Comicios
Las elecciones servían para que la gente se diera a sí misma una autoridad obediente a los deseos de la mayoría, para formar gobiernos representativos y para dirimir las guerras en un espacio simbólico y desprovisto de violencia en el que la ley del más fuerte se convertía en el dictado del más numeroso. Los rostros y los nombres impresos en una papeleta fueron los humildes sucesores de los temibles guerreros que, en combates singulares, se descuartizaban mutuamente, decidían la suerte de pueblos e imperios y ahorraban muchas muertes inútiles. Ese fue el propósito de la pelea individual que sostuvieron, a decir de Homero, Paris y Menelao (Ilíada, canto III). Quién sabe cuántos linchamientos y cuántas riñas callejeras se evitan ahora en partidos de futbol en los que las multitudes desaguan su furia celebrando goles del equipo propio o sintiendo que el balón se les encaja en las entrañas cuando penetra en la portería de los favoritos. Pero en los comicios democráticos se pone en juego, en principio, algo más sustancial que la victoria de un logotipo: intereses, necesidades, fortunas, modos de ver el mundo, formas de organización social, proyectos de país. En principio.
La crisis de las ideologías ha tenido como consecuencia una creciente semejanza de partidos y candidatos con equipos de futbol, en cuyos encuentros lo único que se dirime es el campeonato. Nadie espera que las cosas varíen, fuera del estadio, en función de los resultados del encuentro. Y ahora cada vez menos individuos se dan el lujo de vincular un veredicto de las urnas con cambios esenciales en sus vidas, sus cuadras, sus barrios, sus ciudades y sus países, no se diga el mundo.

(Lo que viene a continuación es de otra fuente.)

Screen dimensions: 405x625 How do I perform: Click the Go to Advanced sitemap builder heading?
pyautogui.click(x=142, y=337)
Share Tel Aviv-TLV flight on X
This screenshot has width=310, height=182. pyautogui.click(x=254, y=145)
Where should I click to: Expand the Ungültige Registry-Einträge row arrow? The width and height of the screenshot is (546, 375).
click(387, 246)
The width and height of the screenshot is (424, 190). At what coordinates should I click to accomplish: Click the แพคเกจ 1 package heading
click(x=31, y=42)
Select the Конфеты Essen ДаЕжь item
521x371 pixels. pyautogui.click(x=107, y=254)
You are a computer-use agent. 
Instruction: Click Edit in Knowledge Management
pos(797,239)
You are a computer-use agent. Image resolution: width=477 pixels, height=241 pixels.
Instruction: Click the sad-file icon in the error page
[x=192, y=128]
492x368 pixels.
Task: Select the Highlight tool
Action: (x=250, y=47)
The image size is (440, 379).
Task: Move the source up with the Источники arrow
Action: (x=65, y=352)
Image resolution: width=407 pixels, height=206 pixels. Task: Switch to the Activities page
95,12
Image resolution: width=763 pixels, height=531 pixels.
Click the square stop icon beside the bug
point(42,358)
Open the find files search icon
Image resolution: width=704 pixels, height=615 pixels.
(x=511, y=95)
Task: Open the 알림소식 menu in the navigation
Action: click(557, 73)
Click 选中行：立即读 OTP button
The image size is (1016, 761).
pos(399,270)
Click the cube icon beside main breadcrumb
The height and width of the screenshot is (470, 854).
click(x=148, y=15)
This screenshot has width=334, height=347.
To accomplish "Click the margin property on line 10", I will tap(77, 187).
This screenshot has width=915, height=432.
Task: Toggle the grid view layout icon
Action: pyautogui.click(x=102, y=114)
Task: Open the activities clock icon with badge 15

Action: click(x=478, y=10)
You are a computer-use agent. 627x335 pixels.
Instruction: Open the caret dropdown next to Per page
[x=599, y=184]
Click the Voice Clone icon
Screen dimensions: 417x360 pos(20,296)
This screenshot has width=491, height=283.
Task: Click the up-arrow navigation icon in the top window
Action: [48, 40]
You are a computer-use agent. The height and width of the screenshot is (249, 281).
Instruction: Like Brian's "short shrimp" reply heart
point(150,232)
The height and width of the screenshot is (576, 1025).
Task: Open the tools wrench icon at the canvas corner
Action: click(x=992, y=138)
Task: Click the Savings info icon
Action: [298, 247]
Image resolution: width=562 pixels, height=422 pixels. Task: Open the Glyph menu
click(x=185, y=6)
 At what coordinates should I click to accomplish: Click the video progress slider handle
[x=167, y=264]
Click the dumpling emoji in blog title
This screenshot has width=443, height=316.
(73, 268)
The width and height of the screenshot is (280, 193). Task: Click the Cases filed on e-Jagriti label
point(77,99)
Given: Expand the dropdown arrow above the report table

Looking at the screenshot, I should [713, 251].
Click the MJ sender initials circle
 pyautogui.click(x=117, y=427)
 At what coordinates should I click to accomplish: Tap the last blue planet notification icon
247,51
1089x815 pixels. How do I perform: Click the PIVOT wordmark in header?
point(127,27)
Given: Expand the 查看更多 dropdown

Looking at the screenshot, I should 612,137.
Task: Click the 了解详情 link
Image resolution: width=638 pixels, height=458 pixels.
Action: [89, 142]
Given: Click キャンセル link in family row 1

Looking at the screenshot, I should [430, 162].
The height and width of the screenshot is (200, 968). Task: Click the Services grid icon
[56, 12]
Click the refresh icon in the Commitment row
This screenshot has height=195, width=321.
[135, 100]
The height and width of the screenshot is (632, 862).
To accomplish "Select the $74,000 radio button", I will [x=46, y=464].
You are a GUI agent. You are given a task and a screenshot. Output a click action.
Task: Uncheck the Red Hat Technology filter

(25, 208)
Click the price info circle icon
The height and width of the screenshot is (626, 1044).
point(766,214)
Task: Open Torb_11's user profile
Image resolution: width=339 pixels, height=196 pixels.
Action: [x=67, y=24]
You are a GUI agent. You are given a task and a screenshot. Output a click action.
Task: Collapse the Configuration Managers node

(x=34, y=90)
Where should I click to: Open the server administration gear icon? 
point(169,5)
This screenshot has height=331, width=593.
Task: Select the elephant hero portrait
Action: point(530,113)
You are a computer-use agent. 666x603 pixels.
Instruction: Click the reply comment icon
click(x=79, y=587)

La apreciación anterior resulta injusta si se compara a Al Gore con George W. Bush, por mencionar un caso dramático. Si un número mayor (y suficiente para neutralizar fraudes) de estadunidenses hubiese preferido al demócrata hace casi cinco años, muy posiblemente el país del norte y el planeta entero serían hoy sitios más favorables a la vida y menos propicios para la muerte. Pero la presencia de propuestas distintas en unos comicios empieza a ser cada vez más excepcional. La norma y la tendencia indican una creciente frecuencia de confrontaciones no entre programas y propuestas políticas, sino entre sabores y colores: Coca o Pepsi. En materia de política exterior, el laborista Tony Blair resultó ser un heredero ideológico de Margaret Thatcher, en tanto que el derechista Jacques Chirac ha sido un abierto continuador de lo hecho por su antecesor y rival socialista, François Mitterrand.
Por lo demás, la disputa por electorados poco dispuestos al riesgo y al cambio (al cambio, no a la perpetuación, con otras siglas, de lo mismo) ha convertido el centro político en un agujero negro que devora diferencias de fondo y hasta matices. Así las cosas, en las elecciones de anteayer, en Alemania, los votantes decidieron dividir a mitades sus preferencias entre la socialdemocracia convencional de Gerhard Schroeder y Angela Merkel, la privatizadora y neoliberal que amenaza con hacer a los alemanes lo que La dama de hierro hizo a los ingleses. Pero todo apunta a que ni uno ni otra podrán formar gobierno con sus respectivos partidos y que habrán de contentarse con entablar una coalición tan complicada y variopinta que tendrá, en vez del poder, una soberana impotencia y una inmovilidad conmovedora.
Afganistán, otro país que empieza con A, también celebró comicios ese día. Ahí las elecciones carecen de tradición local, de relevancia y de sentido, toda vez que la nación no posee gobierno propiamente dicho, que el territorio afgano es un sitio sin ley y fragmentado por regiones bajo el poder real de grupos armados y señores de la guerra; para decirlo rápido: sigue habiendo zonas en manos de los talibanes. En esas circunstancias, los comicios para constituir un parlamento que legislará sobre la nada son un ejercicio de simulación, un filtro para reducir el número de ocasiones en las que el gobierno de Estados Unidos debe escuchar que es una potencia ocupante y el país asiático es un protectorado.
Es lamentable que las elecciones sean el estrecho y tortuoso embudo por el que deba transitar la esperanza de la gente. Es una pena que no haya otra manera. Y no la hay casi en ningún lado.